-- Opening Marker --

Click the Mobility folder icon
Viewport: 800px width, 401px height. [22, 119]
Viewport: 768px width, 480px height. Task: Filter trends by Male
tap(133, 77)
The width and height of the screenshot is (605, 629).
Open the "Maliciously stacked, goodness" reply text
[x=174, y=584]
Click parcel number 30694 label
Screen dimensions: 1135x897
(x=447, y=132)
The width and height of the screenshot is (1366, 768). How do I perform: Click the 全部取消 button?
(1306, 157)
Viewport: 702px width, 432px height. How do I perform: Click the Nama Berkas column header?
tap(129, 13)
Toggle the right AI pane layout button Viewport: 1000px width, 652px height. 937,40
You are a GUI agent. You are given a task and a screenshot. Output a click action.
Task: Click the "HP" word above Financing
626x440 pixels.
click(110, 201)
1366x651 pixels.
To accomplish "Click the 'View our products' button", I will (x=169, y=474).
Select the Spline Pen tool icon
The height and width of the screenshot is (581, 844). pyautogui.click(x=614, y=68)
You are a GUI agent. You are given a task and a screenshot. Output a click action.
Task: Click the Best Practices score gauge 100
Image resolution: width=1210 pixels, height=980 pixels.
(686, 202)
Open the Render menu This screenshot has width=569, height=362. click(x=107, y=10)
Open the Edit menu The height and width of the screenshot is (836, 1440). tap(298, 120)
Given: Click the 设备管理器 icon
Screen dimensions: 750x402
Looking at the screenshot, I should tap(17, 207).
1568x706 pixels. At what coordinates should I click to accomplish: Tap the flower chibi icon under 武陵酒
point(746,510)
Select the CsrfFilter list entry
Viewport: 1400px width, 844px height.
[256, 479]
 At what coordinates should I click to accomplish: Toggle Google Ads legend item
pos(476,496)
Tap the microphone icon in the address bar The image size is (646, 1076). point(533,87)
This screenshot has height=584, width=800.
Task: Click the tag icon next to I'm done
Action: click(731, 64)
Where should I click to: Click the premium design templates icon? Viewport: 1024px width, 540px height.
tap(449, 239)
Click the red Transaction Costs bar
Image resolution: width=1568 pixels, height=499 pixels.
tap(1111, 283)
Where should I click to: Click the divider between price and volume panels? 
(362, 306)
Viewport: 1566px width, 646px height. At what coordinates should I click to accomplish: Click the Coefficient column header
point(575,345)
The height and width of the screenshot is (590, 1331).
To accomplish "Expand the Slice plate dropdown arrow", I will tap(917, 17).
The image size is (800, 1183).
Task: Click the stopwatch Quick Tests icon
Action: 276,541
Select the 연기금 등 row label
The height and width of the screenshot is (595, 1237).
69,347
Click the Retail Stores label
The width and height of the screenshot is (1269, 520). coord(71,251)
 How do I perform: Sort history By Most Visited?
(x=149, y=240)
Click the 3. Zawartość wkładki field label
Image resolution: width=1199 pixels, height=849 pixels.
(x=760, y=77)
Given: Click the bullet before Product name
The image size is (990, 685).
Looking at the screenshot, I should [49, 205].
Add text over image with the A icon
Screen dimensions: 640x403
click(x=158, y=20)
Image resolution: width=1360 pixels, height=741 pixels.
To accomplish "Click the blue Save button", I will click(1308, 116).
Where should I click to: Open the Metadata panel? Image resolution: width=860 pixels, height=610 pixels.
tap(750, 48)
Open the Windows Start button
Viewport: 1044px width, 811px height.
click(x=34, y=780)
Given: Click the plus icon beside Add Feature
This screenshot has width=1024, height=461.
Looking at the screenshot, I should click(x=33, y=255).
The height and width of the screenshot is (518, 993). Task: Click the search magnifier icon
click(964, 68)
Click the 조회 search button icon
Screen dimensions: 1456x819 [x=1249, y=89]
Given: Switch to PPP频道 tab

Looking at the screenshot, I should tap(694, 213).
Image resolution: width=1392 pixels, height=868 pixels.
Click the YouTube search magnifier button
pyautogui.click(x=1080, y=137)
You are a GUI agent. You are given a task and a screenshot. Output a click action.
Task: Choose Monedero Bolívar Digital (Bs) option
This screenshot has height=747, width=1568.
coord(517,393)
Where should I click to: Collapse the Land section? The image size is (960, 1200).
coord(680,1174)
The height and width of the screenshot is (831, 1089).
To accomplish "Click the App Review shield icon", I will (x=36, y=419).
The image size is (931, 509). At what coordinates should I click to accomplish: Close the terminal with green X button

-- Closing Marker --

Work item: Out of the data above, return each line where the word "menu" can be found.

Your solution:
Open the Render menu This screenshot has width=569, height=362. click(x=107, y=10)
Open the Edit menu The height and width of the screenshot is (836, 1440). tap(298, 120)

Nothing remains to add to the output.